__Source extract__
────────────────────────────────────────
# Bigdrowdy1 sent me some curly pecan



## Jack "Pappy" Lewis (Jul 18, 2018)

bigdrowdy1 was looking for a trade. Sent me a pile of blanks that would make any wood worker blush, in the box was some of this curly pecan he stabilized the pics came out a little dark I guess the sun was too bright for the camera. But if you can't see that curly then don't be a runnin' your table saw! LOL

Reactions: Like 4 | EyeCandy! 7 | Way Cool 5


----------



## NYWoodturner (Jul 18, 2018)

Wow. Gorgeous!


----------



## Nature Man (Jul 18, 2018)

Super nice! Didn't know Pecan came in curly! Chuck


----------



## Tony (Jul 18, 2018)

Nature Man said:


> Super nice! Didn't know Pecan came in curly! Chuck



It doesn't very often that I'm aware of Chuck, Rodney has the only stuff like that I've ever seen. Beautiful knife Pappy! Tony


----------



## milkbaby (Jul 18, 2018)

Whoa that's SLICK!


----------



## ripjack13 (Jul 18, 2018)

Hot diggety dog thats swell!!


----------



## The100road (Jul 18, 2018)

You have been busy!


----------



## Foot Patrol (Jul 19, 2018)

Nice!!!


----------



## Jack "Pappy" Lewis (Jul 19, 2018)
────────────────────────────────────────
__Data segment__

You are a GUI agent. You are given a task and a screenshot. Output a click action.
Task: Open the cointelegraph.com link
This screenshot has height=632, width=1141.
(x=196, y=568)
────────────────────────────────────────
__Exercise objective__
Extend the forum thread about curly pecan, picking up right after its last line. The material has no connection to the forum thread about curly pecan.

__Answer below__
I tell ya this curly pecan is awesome and I have plans for what is left!

Reactions: Like 1


----------



## Bigdrowdy1 (Jul 20, 2018)

WOW !! @Jack "Pappy" Lewis that looks awesome buddy. Dad will be majorly proud of that. Great looking knife cant wait to do some filleting with it Sir.




Rodney


----------



## Jack "Pappy" Lewis (Jul 20, 2018)

Bigdrowdy1 said:


> WOW !! @Jack "Pappy" Lewis that looks awesome buddy. Dad will be majorly proud of that. Great looking knife cant wait to do some filleting with it Sir.
> 
> 
> 
> ...


I am so happy for him...and again thanks for everything...


----------



## Bigdrowdy1 (Jul 20, 2018)

No Pappy , Thank you and this fall there will be more to come.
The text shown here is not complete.